Challenge:
Could you format the items from the line with "Task: Tap microphone" to the line with "click(x=94, y=531)" as a Markdown table with the columns Row and Line, numbering each row and skipping any blank lines?

Listed records:
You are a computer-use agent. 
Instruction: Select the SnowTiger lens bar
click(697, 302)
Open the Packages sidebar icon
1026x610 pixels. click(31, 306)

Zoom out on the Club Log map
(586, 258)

* * *

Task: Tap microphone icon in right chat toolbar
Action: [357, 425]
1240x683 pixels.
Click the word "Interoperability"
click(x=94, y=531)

==

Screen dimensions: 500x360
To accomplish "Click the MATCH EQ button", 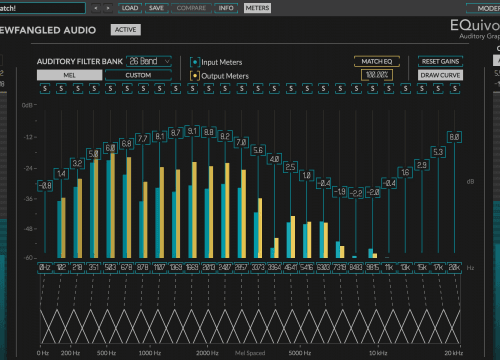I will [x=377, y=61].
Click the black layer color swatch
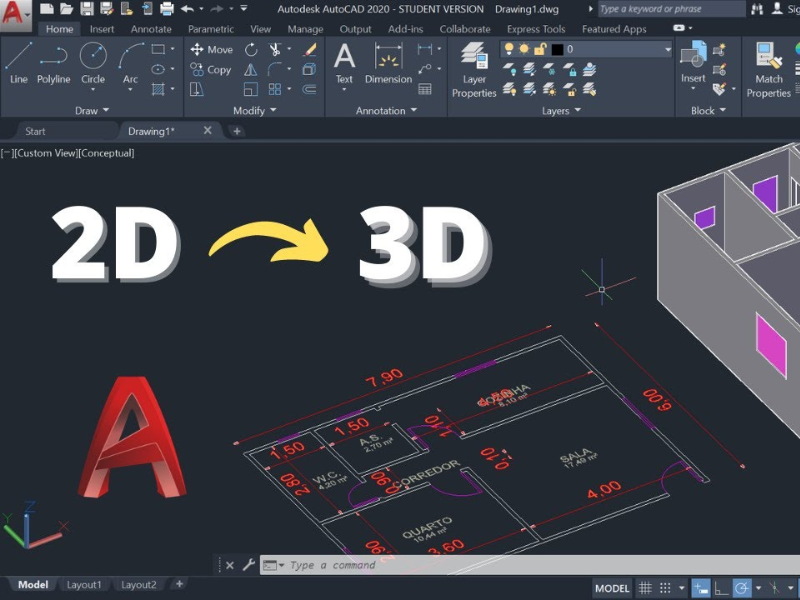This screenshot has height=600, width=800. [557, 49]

Solution to the problem:
| Row | Line |
|---|---|
| 1 | Task: Tap microphone icon in right chat toolbar |
| 2 | Action: [357, 425] |
| 3 | 1240x683 pixels. |
| 4 | Click the word "Interoperability" |
| 5 | click(x=94, y=531) |